> _Task to carry out_
Produce an exact copy of the first line of the data below and each line after it, please, up to and including the one with "[LSG & 7 Dots".

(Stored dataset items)
----

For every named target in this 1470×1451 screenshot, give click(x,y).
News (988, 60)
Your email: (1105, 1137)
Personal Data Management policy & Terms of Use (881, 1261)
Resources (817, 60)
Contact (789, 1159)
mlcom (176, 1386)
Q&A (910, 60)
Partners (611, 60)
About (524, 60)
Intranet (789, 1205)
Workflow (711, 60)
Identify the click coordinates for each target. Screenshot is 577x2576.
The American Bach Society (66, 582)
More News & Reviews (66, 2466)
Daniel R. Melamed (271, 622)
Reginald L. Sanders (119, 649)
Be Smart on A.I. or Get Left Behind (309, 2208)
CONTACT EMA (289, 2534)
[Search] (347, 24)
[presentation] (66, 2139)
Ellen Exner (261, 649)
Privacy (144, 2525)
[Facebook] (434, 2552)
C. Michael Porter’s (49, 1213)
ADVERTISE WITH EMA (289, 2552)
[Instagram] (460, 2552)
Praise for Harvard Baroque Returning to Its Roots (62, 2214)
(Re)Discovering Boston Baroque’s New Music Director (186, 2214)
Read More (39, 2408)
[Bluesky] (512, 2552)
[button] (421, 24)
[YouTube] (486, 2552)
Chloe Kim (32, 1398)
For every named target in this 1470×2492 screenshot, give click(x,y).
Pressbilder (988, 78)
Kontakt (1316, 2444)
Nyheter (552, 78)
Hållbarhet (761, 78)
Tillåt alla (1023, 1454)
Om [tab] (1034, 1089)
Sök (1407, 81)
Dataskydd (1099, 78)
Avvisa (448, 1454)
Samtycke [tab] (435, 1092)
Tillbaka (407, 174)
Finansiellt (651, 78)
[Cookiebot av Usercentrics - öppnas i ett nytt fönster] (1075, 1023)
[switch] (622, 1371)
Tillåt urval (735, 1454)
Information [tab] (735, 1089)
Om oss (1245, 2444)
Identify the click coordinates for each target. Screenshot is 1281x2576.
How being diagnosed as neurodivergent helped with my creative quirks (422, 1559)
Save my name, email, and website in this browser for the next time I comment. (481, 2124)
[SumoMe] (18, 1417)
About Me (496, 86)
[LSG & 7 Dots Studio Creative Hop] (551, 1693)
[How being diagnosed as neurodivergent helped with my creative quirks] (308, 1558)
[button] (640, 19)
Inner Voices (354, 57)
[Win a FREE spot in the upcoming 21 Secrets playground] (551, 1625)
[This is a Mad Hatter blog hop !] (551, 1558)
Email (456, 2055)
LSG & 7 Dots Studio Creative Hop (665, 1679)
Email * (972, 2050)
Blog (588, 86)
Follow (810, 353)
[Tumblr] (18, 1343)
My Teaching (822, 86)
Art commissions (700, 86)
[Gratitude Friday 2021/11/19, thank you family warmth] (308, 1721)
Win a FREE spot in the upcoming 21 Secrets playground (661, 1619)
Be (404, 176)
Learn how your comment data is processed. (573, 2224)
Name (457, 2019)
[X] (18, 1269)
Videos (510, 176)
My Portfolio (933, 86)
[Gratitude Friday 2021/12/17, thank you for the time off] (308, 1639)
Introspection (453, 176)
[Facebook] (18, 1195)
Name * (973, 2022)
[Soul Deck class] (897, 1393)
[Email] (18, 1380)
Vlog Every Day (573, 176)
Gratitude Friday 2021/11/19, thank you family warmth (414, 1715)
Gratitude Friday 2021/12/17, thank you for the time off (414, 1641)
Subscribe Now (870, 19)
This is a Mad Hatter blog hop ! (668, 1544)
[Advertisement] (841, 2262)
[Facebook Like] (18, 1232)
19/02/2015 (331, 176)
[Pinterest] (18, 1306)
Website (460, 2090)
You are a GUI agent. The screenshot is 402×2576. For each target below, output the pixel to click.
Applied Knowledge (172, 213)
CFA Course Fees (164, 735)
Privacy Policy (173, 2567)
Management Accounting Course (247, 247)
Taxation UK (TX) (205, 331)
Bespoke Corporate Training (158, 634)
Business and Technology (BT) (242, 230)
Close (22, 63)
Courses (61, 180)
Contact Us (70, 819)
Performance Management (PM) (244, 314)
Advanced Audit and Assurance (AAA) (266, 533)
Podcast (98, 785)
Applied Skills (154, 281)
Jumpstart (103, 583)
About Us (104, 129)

----

> _Answer section_
For every named target in this 1470×1451 screenshot, give click(x,y).
News (988, 60)
Your email: (1105, 1137)
Personal Data Management policy & Terms of Use (881, 1261)
Resources (817, 60)
Contact (789, 1159)
mlcom (176, 1386)
Q&A (910, 60)
Partners (611, 60)
About (524, 60)
Intranet (789, 1205)
Workflow (711, 60)
Identify the click coordinates for each target. Screenshot is 577x2576.
The American Bach Society (66, 582)
More News & Reviews (66, 2466)
Daniel R. Melamed (271, 622)
Reginald L. Sanders (119, 649)
Be Smart on A.I. or Get Left Behind (309, 2208)
CONTACT EMA (289, 2534)
[Search] (347, 24)
[presentation] (66, 2139)
Ellen Exner (261, 649)
Privacy (144, 2525)
[Facebook] (434, 2552)
C. Michael Porter’s (49, 1213)
ADVERTISE WITH EMA (289, 2552)
[Instagram] (460, 2552)
Praise for Harvard Baroque Returning to Its Roots (62, 2214)
(Re)Discovering Boston Baroque’s New Music Director (186, 2214)
Read More (39, 2408)
[Bluesky] (512, 2552)
[button] (421, 24)
[YouTube] (486, 2552)
Chloe Kim (32, 1398)
For every named target in this 1470×2492 screenshot, give click(x,y).
Pressbilder (988, 78)
Kontakt (1316, 2444)
Nyheter (552, 78)
Hållbarhet (761, 78)
Tillåt alla (1023, 1454)
Om [tab] (1034, 1089)
Sök (1407, 81)
Dataskydd (1099, 78)
Avvisa (448, 1454)
Samtycke [tab] (435, 1092)
Tillbaka (407, 174)
Finansiellt (651, 78)
[Cookiebot av Usercentrics - öppnas i ett nytt fönster] (1075, 1023)
[switch] (622, 1371)
Tillåt urval (735, 1454)
Information [tab] (735, 1089)
Om oss (1245, 2444)
Identify the click coordinates for each target. Screenshot is 1281x2576.
How being diagnosed as neurodivergent helped with my creative quirks (422, 1559)
Save my name, email, and website in this browser for the next time I comment. (481, 2124)
[SumoMe] (18, 1417)
About Me (496, 86)
[LSG & 7 Dots Studio Creative Hop] (551, 1693)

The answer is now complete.